Havia uma vez
um coelhinho, uma gatinha e um cão que viviam juntos num quintal.
O coelhinho
era castanho, com grandes orelhas fofinhas. A gatinha era preta, e como todas
as gatinhas tinha umas orelhinhas pequeninas. O cão era um enorme cãozarrão que
soltava um poderoso “ão-ão”.
Eram todos
felizes, todos contentes. O coelhinho adorava as suas orelhas grandes, a
gatinha sentia-se feliz por tê-las pequeninas, e o cão orgulhava-se do seu
poderoso “ão-ão”.
Um dia chegou
numa velha carroça um homem que fazia negócio com ferro- velho. “Quem tem sucata?

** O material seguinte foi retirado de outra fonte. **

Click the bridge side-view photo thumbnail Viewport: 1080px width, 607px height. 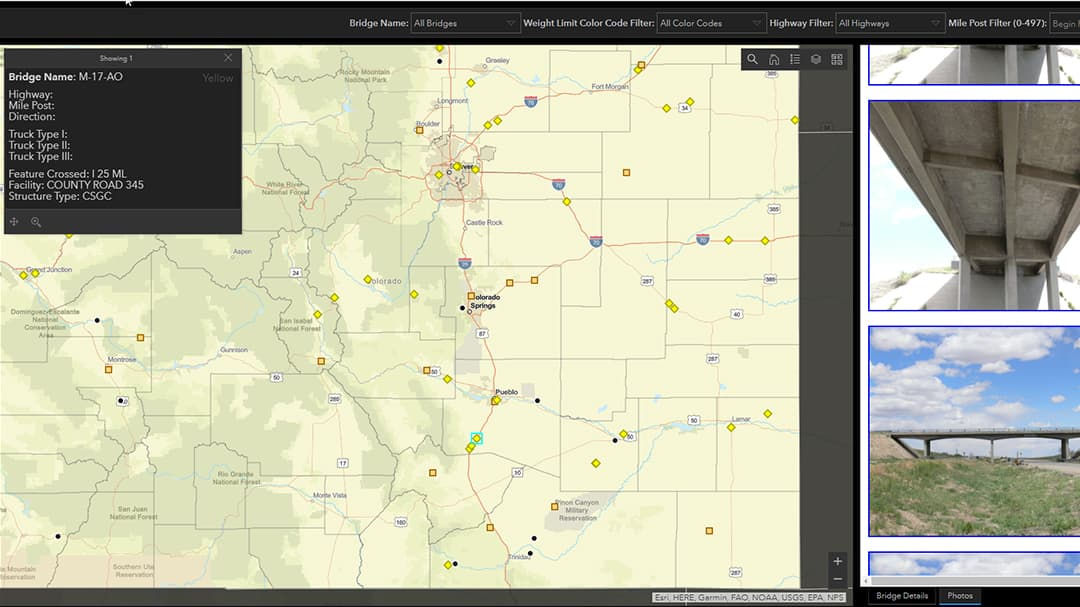point(972,430)
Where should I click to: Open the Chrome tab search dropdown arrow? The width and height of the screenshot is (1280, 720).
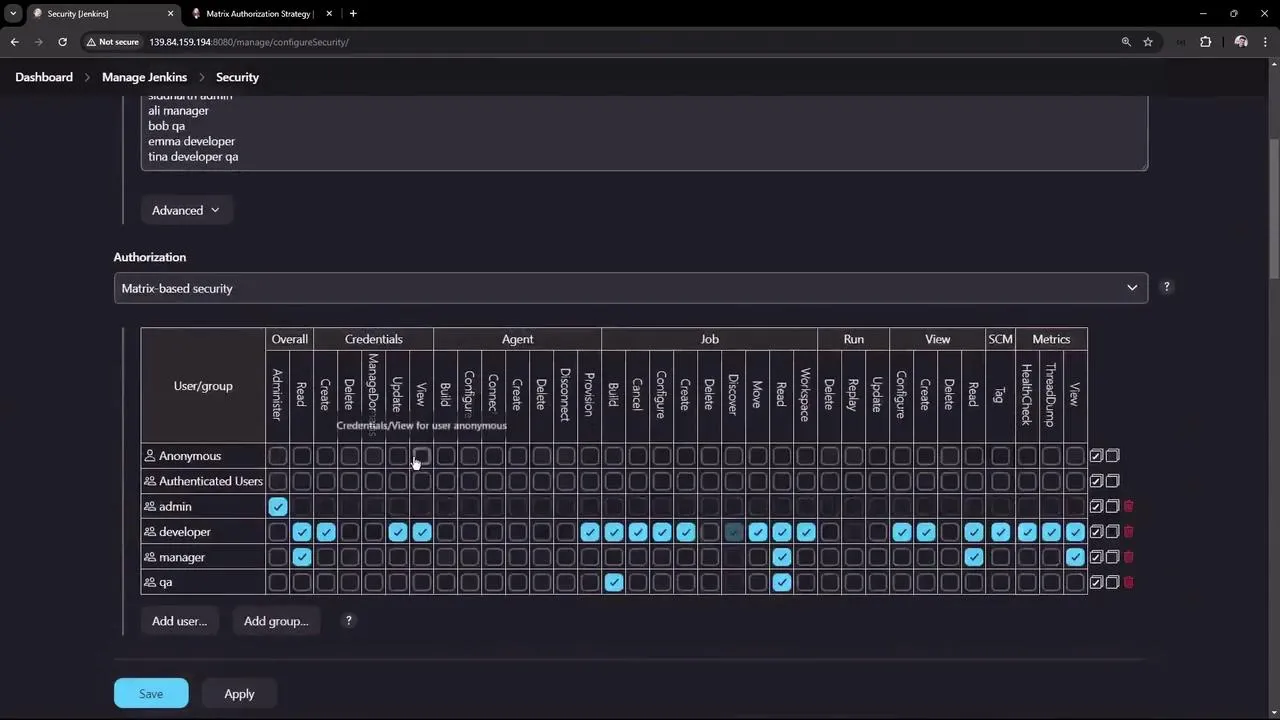pos(13,14)
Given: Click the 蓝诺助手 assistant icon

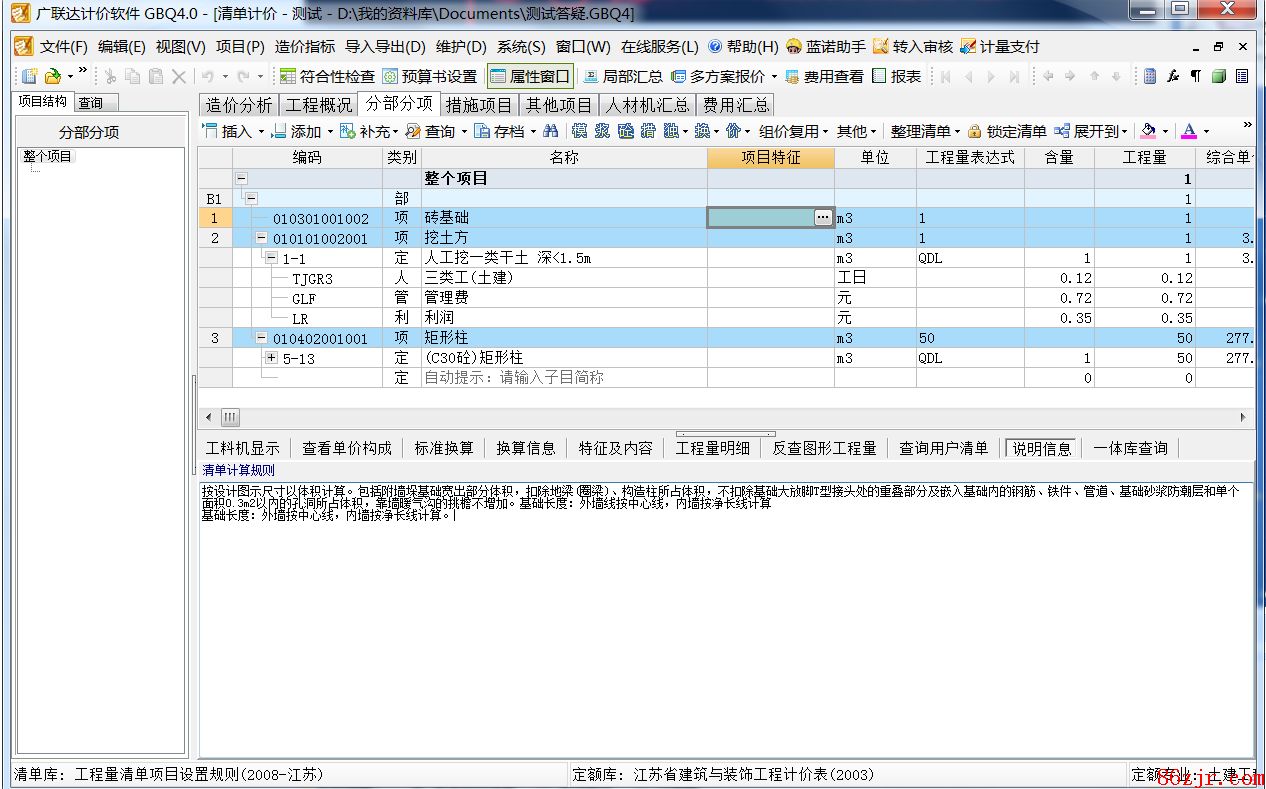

Quem tem tralha?” cantava o homem da sucata. O dia estava fresco. O homem da sucata
começou a espirrar...
– Quem tem tra...a...a...ah...
O coelhinho, a
gatinha e o cão sustiveram todos a respiração até que o homem da carroça
terminasse o espirro:
– A... tchim! A... tchum....! A.... tcha-tchão!
Foram três
espirros valentes. Tão valentes que o homem da sucata foi lançado num sopro até
desaparecer estrada abaixo... com a carroça e o cavalo e tudo!
– Pela minha
santinha! – disseram um ao outro o coelhinho, a gatinha e o cão. E depois viram
que uma coisa estranha tinha acontecido.
A gatinha
preta tinha as orelhas grandes do coelhinho.
E o coelhinho
castanho tinha as orelhinhas pequeninas do gatinho.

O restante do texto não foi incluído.